Yann LeCun, VP and AI chief at Meta, has published a new paper laying out his vision for “autonomous” AIs that can learn and experience the world in a more human-like way than today’s machine learning models.
In the nearly 70 years since AI was first introduced to the public, machine learning has exploded in popularity, and has since grown to reach dizzying heights. Yet despite how quickly we’ve come to rely on the power of computing, one question has haunted the field for almost as long as its inception: Could these superintelligent systems one day gain enough sentience to match, or even surpass humanity?
Despite some dubious recent claims—for example, the ex-Google engineer who claimed a chatbot had gained sentience before being fired—we’re pretty far off from that reality. Instead, one of the biggest barriers to a robot overlord situation is the simple fact that compared to animals and humans, current AI and machine learning systems are lacking in reason, a concept essential to the development of “autonomous” machine intelligence systems—that is, AI that can learn on the fly, directly from observations of the real world, rather than lengthy training sessions to perform a specific task.
Now new research published earlier this month in Open Review.net by LeCun, proposes a way to fix this issue by training learning algorithms to learn more efficiently, as AI has proven that it isn’t very good at predicting and planning for changes in the real world. On the flip side, humans and our animal counterparts are able to gain enormous amounts of knowledge about how the world works through observation and with remarkably little physical interaction.

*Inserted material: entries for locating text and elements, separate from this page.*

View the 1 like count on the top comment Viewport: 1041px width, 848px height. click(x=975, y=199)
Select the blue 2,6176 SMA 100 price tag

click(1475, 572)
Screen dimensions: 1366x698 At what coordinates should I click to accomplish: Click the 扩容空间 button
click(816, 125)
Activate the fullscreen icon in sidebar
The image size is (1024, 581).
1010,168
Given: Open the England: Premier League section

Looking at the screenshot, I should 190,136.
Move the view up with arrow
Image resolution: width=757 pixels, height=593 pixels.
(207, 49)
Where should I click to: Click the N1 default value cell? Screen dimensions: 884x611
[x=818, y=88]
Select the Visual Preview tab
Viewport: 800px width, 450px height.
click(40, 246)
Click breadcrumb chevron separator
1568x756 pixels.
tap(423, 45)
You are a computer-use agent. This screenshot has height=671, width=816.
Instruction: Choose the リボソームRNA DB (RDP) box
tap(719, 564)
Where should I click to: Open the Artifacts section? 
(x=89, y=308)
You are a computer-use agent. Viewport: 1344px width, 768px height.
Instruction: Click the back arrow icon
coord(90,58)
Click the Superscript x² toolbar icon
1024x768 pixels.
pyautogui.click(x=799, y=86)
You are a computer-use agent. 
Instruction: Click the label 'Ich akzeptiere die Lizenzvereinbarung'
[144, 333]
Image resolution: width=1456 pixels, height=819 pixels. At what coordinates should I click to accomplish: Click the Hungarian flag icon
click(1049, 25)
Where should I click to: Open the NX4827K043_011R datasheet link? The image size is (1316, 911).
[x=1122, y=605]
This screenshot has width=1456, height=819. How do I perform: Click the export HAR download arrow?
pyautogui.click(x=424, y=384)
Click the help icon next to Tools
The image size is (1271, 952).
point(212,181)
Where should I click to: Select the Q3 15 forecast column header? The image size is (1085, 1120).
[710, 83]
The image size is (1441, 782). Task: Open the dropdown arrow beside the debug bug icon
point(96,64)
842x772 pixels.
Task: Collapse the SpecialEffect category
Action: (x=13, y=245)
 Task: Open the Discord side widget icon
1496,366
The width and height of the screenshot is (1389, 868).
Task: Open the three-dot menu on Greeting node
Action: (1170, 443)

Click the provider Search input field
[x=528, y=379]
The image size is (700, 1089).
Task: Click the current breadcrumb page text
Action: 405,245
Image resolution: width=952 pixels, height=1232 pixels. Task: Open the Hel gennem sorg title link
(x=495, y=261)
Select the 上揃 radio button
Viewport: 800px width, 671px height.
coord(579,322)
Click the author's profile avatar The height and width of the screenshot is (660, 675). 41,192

LeCun, besides leading AI efforts at Meta, is also a professor at New York University has spent his storied career developing learning systems that many modern AI applications rely on today. In trying to give these machines better insight into how the world operates, he could arguably be hailed as the father of the next generation of AI. In 2013, he went on to found the Facebook AI Research (FAIR) group, Meta’s first foray in experimenting with AI research, before stepping down to become the company’s chief AI scientist a few years later.
Since then, Meta has had varying levels of success in trying to dominate the ever-growing field. In 2018, their researchers trained an AI to replicate eyeballs in hopes of making it easier for users to edit their digital photos. Earlier this year, the Meta chatbot BlenderBot3 (which proved to be surprisingly malicious towards its creator), stirred up debate on AI ethics and biased data. Most recently, Meta’s Make-a-Video tool is able to animate both text as well as single and paired images into videos, spelling even more bad news for the once-promising rise of AI-generated art.
For instance, teenagers can learn to drive with just a few dozen hours of repetition, and without trying out a crash for themselves. Machine learning systems, on the other hand, have to be trained with insanely large amounts of data before it could accomplish the same task.
“A car would have to run off cliffs multiple times before it realizes it’s a bad idea,” said LeCun when he presented his work at UC Berkeley on Tuesday. “And then another few thousands of times before it realizes how not to run off the cliff.” That distinction, LeCun went on to note, resides in that humans and animals are capable of common sense.
While the concept of common sense can pretty much be boiled down to having practical judgment, LeCun describes it in the paper as a collection of models that can help a living being infer the difference between what’s likely, what’s possible, and what’s impossible. Such a skill allows a person to explore their environment, fill in missing information, as well as imagine new solutions to unknown problems.
Still, it does seem as though we take the gift of common sense for granted, as scientists haven’t yet been able to imbue AI and machine learning algorithms with any of these capabilities. During the same talk, LeCun also pointed out that many modern training processes, like reinforcement learning techniques—a method of training based on rewarding favorable behaviors and punishing undesired ones—aren’t up to snuff when it comes to matching human reliability in real-world tasks.
“It’s a practical problem because we really want machines with common sense. We want self-driving cars, we want domestic robots, we want intelligent virtual assistants,” LeCun said.
So with the aim of advancing AI research over the next decade, LeCun’s paper proposes an architecture that would work to minimize the number of actions a system needs to take to successfully learn and carry out an assigned task.
Much like how varying sections of the brain are responsible for different functions of the body, LeCun suggests a model for spawning autonomous intelligence that would be composed of five separate, yet configurable modules. One of the most complex parts of the proposed architecture, the “world model module” would work to estimate the state of the world, as well as predict imagined actions and other world sequences, much like a simulator. But by using this single world model engine, knowledge about how the world operates can be easily shared across different tasks. In some ways, it might resemble memory.
That said, there’s still a lot of hard work to be done before autonomous systems can learn to deal with uncertain situations, but in a world as chaotic and unpredictable as ours, it’s an issue we’ll no doubt have to address sooner rather than later. But for now, dealing with that chaos is part of what makes us human.
Meta did not respond to a request for comment about the work.